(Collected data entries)
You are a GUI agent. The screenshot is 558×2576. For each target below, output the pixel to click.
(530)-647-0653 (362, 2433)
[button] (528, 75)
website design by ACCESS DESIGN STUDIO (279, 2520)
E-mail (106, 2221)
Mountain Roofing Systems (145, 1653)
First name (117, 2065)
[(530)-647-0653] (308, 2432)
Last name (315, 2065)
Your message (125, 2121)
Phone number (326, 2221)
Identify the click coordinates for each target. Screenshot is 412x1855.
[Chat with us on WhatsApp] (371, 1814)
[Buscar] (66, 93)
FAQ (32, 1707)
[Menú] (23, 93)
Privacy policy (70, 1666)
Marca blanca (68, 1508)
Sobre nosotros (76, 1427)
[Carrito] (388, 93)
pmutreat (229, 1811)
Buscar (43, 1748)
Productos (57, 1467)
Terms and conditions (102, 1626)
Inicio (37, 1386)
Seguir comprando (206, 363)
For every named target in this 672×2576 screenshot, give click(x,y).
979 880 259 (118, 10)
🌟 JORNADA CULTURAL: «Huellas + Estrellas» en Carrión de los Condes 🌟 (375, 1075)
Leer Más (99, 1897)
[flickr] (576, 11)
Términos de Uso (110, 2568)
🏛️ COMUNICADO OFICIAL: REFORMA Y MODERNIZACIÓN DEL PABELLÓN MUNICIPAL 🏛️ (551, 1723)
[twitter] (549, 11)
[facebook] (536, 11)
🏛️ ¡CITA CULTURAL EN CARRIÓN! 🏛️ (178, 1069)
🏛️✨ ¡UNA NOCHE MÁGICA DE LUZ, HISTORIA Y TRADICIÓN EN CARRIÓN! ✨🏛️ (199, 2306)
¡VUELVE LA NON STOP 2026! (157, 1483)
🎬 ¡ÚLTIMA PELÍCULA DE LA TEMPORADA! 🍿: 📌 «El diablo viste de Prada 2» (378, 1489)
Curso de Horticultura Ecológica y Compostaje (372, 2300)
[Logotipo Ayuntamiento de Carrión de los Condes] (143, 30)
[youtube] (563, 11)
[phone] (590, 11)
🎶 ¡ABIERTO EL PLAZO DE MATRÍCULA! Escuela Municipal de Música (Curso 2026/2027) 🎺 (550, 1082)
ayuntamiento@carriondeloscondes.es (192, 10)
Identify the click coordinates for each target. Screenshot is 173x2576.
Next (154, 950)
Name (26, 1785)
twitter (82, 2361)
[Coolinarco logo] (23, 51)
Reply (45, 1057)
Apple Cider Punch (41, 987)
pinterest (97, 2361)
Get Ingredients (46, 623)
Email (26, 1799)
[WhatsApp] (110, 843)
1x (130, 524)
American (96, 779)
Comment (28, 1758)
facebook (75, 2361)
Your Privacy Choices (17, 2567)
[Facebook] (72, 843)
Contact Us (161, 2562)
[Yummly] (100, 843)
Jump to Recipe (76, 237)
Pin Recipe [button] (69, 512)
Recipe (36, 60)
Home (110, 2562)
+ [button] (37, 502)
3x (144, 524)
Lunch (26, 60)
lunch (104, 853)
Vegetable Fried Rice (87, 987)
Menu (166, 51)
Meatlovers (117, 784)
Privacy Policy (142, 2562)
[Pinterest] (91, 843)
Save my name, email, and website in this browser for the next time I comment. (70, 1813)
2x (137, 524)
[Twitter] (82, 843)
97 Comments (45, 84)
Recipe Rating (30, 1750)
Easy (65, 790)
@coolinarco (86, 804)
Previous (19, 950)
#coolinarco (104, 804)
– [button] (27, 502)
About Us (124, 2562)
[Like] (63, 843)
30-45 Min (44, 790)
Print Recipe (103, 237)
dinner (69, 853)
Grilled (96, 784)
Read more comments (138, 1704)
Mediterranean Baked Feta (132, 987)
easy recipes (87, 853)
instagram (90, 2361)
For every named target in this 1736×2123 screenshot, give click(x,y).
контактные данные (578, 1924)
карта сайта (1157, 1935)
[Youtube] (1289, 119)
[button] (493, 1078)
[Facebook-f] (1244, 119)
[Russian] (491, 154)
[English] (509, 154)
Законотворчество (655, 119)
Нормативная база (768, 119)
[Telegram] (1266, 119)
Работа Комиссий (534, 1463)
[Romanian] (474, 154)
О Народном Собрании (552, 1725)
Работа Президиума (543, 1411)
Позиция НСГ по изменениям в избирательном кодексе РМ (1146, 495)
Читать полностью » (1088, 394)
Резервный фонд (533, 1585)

■ Exercise directions ■
Quote the records above exactly, from the first line through the line containing "Curso de Horticultura", and nothing more.

■ Result for this task ■
You are a GUI agent. The screenshot is 558×2576. For each target below, output the pixel to click.
(530)-647-0653 (362, 2433)
[button] (528, 75)
website design by ACCESS DESIGN STUDIO (279, 2520)
E-mail (106, 2221)
Mountain Roofing Systems (145, 1653)
First name (117, 2065)
[(530)-647-0653] (308, 2432)
Last name (315, 2065)
Your message (125, 2121)
Phone number (326, 2221)
Identify the click coordinates for each target. Screenshot is 412x1855.
[Chat with us on WhatsApp] (371, 1814)
[Buscar] (66, 93)
FAQ (32, 1707)
[Menú] (23, 93)
Privacy policy (70, 1666)
Marca blanca (68, 1508)
Sobre nosotros (76, 1427)
[Carrito] (388, 93)
pmutreat (229, 1811)
Buscar (43, 1748)
Productos (57, 1467)
Terms and conditions (102, 1626)
Inicio (37, 1386)
Seguir comprando (206, 363)
For every named target in this 672×2576 screenshot, give click(x,y).
979 880 259 (118, 10)
🌟 JORNADA CULTURAL: «Huellas + Estrellas» en Carrión de los Condes 🌟 (375, 1075)
Leer Más (99, 1897)
[flickr] (576, 11)
Términos de Uso (110, 2568)
🏛️ COMUNICADO OFICIAL: REFORMA Y MODERNIZACIÓN DEL PABELLÓN MUNICIPAL 🏛️ (551, 1723)
[twitter] (549, 11)
[facebook] (536, 11)
🏛️ ¡CITA CULTURAL EN CARRIÓN! 🏛️ (178, 1069)
🏛️✨ ¡UNA NOCHE MÁGICA DE LUZ, HISTORIA Y TRADICIÓN EN CARRIÓN! ✨🏛️ (199, 2306)
¡VUELVE LA NON STOP 2026! (157, 1483)
🎬 ¡ÚLTIMA PELÍCULA DE LA TEMPORADA! 🍿: 📌 «El diablo viste de Prada 2» (378, 1489)
Curso de Horticultura Ecológica y Compostaje (372, 2300)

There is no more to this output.